Should a cover letter be the body of the email? Or an attachment to it? I vote attachment to it. But...that seems clunky and counter-intuitive?

K.

random

Leave a comment

Comments 8

anais_pf August 29 2013, 22:22:18 UTC
I never could understand people who write letters in Word (or some similar program), attach them to emails and then write "see the attached." When I was working in an office I would simply write as the body of my email, the text I wanted to write to the other person. Attachments were things like signed documents or drawings. Or my resume, which I always attach as a PDF (and then about a quarter of the time, people ask me to please re-send as a Word document. Why?)

When I send job applications by email, I just write the text of my "cover letter" AS THE EMAIL and attach my resume as a PDF. Is that what you're sending or is it something else?

Reply


musicman August 29 2013, 23:19:46 UTC
I'm responding so I can confuse you.

A cover letter is a formal document. It should follow the norms of headings, salutation, date, etc. Just like you would for a formal letter to be printed, signed and mailed.

That is how I do most serious email, unless I'm involved in a project and then I might be more workmanly-abrupt.
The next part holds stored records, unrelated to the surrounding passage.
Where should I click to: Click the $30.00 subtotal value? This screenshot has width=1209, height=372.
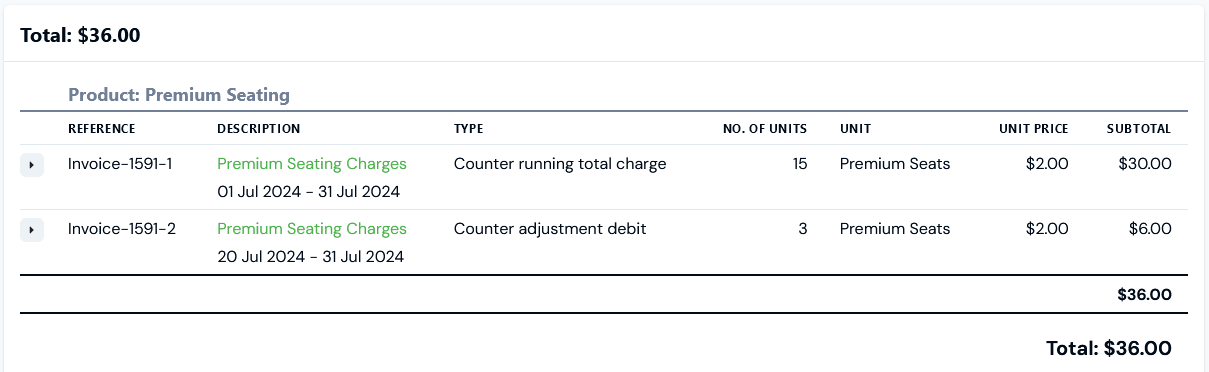point(1145,164)
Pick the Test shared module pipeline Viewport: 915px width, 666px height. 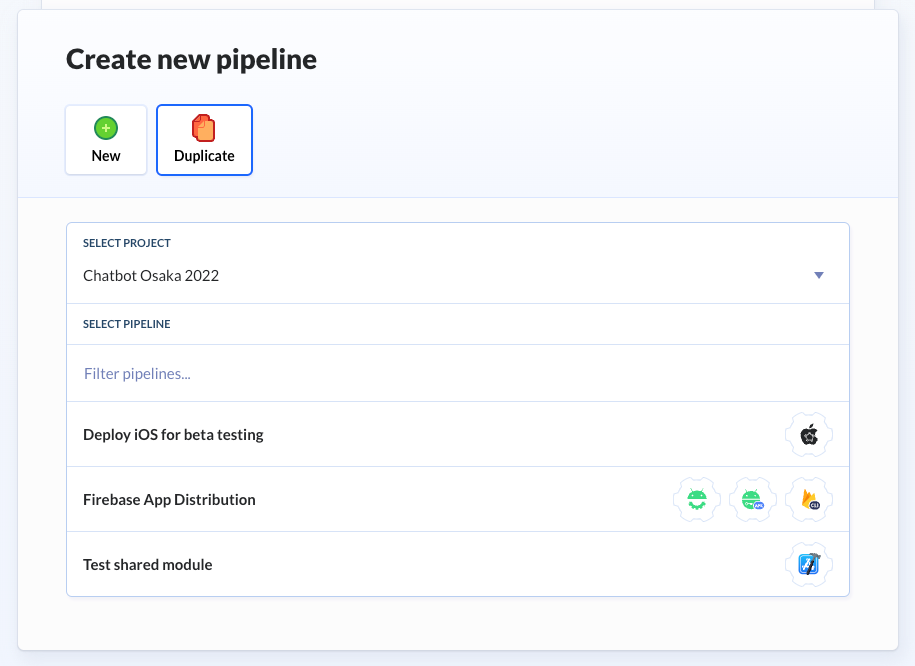click(x=148, y=565)
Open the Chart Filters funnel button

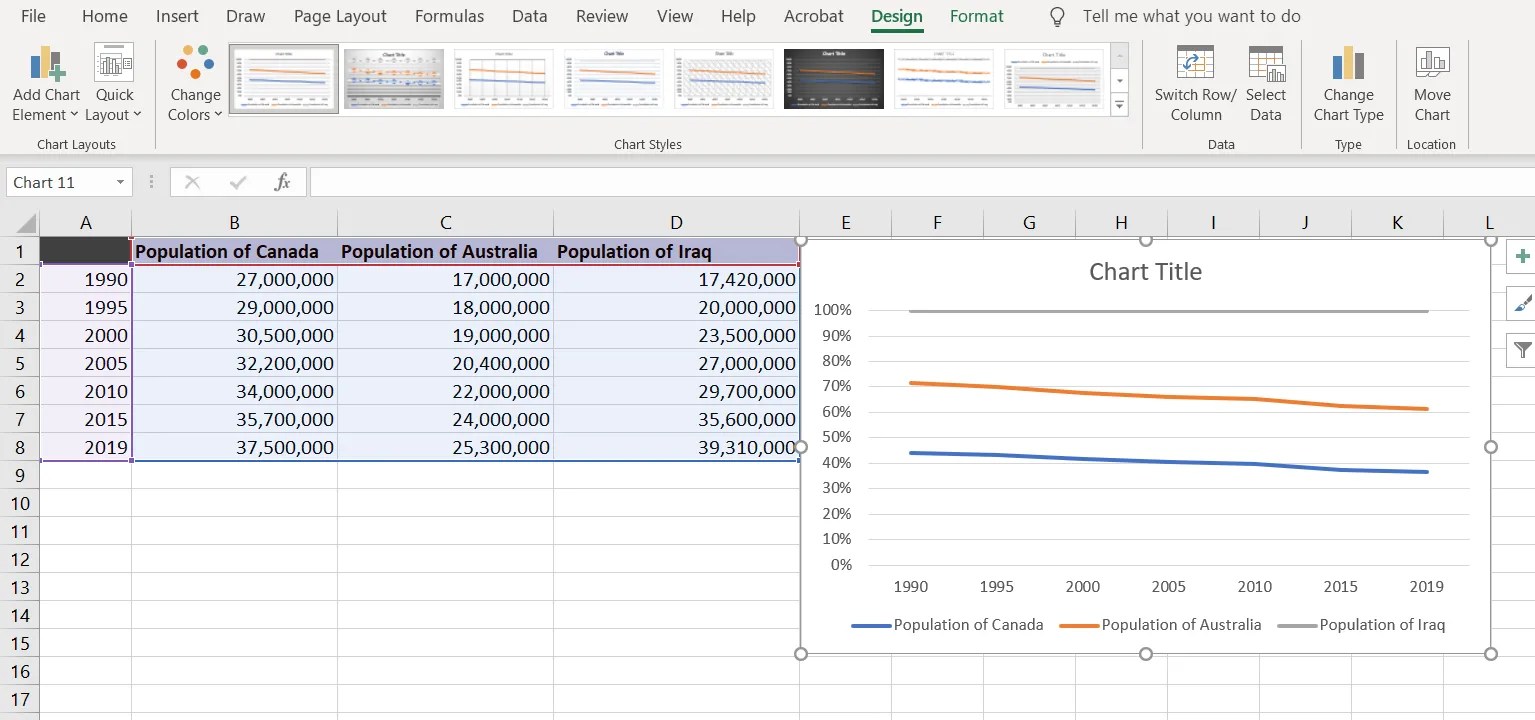pos(1521,349)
I used to attach word docs. Now I just do that when I feel it is necessary, and if it will be droped into a separate folder, it is good for the cover letter to have good formatting. Appearance is important.

However, when email is printed, it does not always look as nice as when a word doc is printed by itself. Formatting is often lost in the email-printer conversation.

I used to think all the extra stuff was not so nice, the time and date and url and email address and all that stuff that gets printed with an email.

Pros and cons of either way. I do know if someone does not have to open an attached doc, she/he gets the contents of the message quicker.

Reply


vaysha August 30 2013, 02:45:44 UTC
a cover letter at work is usually an attachment.
:)

Reply


redhotlips August 30 2013, 03:44:36 UTC
Attachment as in the front page of your résumé, because chances are, the HR clerk will be tasked with printing off the stack of attachments and handing it over to someone to read and categorize. Not likely that your email will be printed as a cover to your resume.

Reply


ready2please August 30 2013, 04:15:56 UTC

I think the body of the email should just say, I am attaching a cover letter and other document in reference to... blah blah blah. Then include your attachments. I think it would be okay to include your contact info in the email too, other than your email address, of course.